26 September 2016
26 September 2016

Versioning an existing database using SQL Source Control

A while ago, maintaining a reliable database change history was an ongoing problem within our development team. It seemed we were forever asking questions such as “Who made this change?”, “When was the stored procedure last edited?”, “When was this view created?”, and so on. Our initial approach was simply to store a list of all database changes in a Word document! I cannot count the number of times we forgot to update that document and missed an important component. As a result, pushing changes to production was often a time-consuming and error-prone task.

None of this was a problem with our C# or JavaScript code because it was all under version control, so the answer seemed simple: get the database in version control too! Finding the right solution was harder. It had to support Git, it had to integrate with SQL Server Management Studio (SSMS), the tool almost every developer in the company uses to query SQL Server, and it had to be easy to set up.

After some evaluation, we chose Redgate’s SQL Source Control. It met all our criteria and the first time I used it, I had my database under version control in under five minutes, without resorting to the manual for help. Nevertheless, getting database version control set up and running on your own laptop is one thing. Reaching the point where every development team is ready to use it is another. I had to learn some hard lessons in order to move from evaluation to company-wide adoption at Farm Credit Services of America.

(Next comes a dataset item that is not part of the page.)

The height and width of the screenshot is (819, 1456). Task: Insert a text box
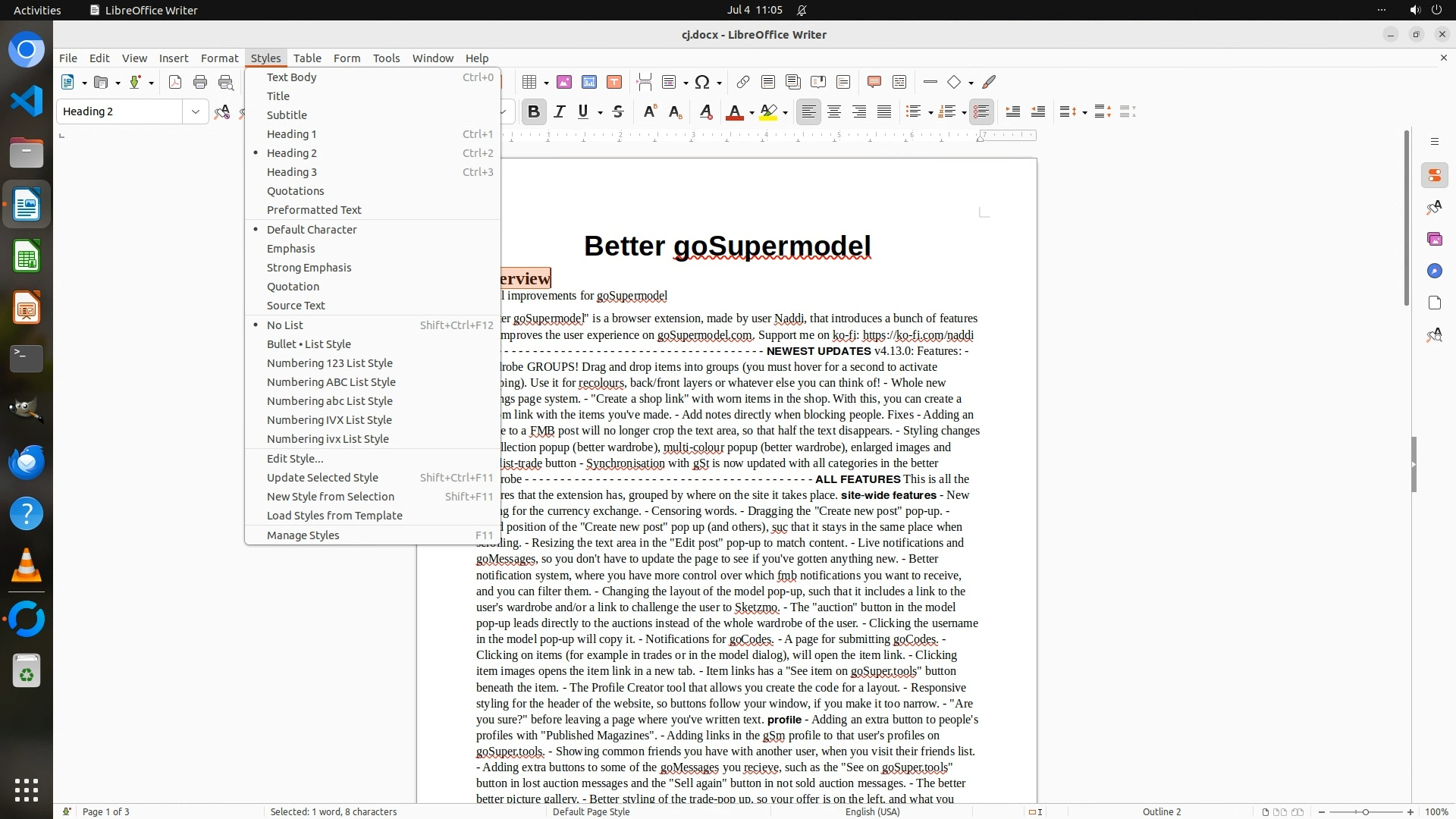pos(614,82)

Something new would come up each time a team started using the tool.

This article describes a few of the important planning considerations, and then provides a simple walkthrough of how our team brings an existing database under version control using SQL Source Control.

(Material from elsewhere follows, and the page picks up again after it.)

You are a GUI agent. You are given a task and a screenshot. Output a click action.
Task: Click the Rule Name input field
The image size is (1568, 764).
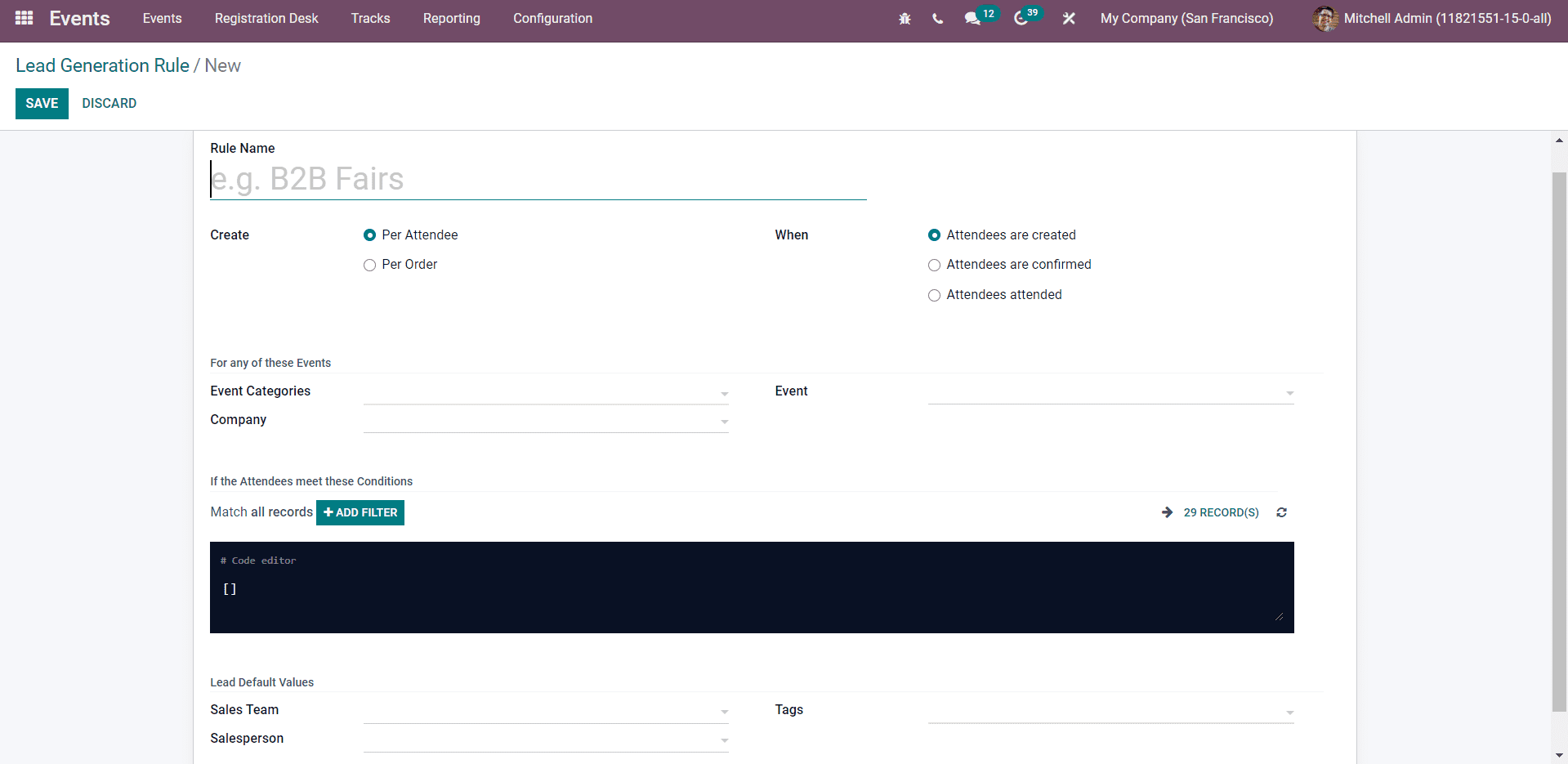click(537, 179)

Planning for database version control

Before embarking on database version control, aka database versioning, the team of course needs to consider the practicalities: which version control system would suit them best, which databases need to come under version control and what that entails, whether each developer works on their own local, dedicated copy of the database, or all developers use one shared database, and so on.

In my experience, these are two of the most important initial steps to get right:

  • Reconciling schema differences in existing versions of a database, prior to version control
  • Making the right choice between the shared and dedicated database development models

I’ll only cover these two considerations in this article but the team also need to think about how they can coordinate their development efforts once the database is under version control, how they will build and deploy new databases from version control, how to automate these processes, which branching strategy will best support their database deployments, upgrades, bug fixes and so on. You can find a good discussion of broader database versioning strategies and challenges in the eBook, SQL Server Source Control Basics.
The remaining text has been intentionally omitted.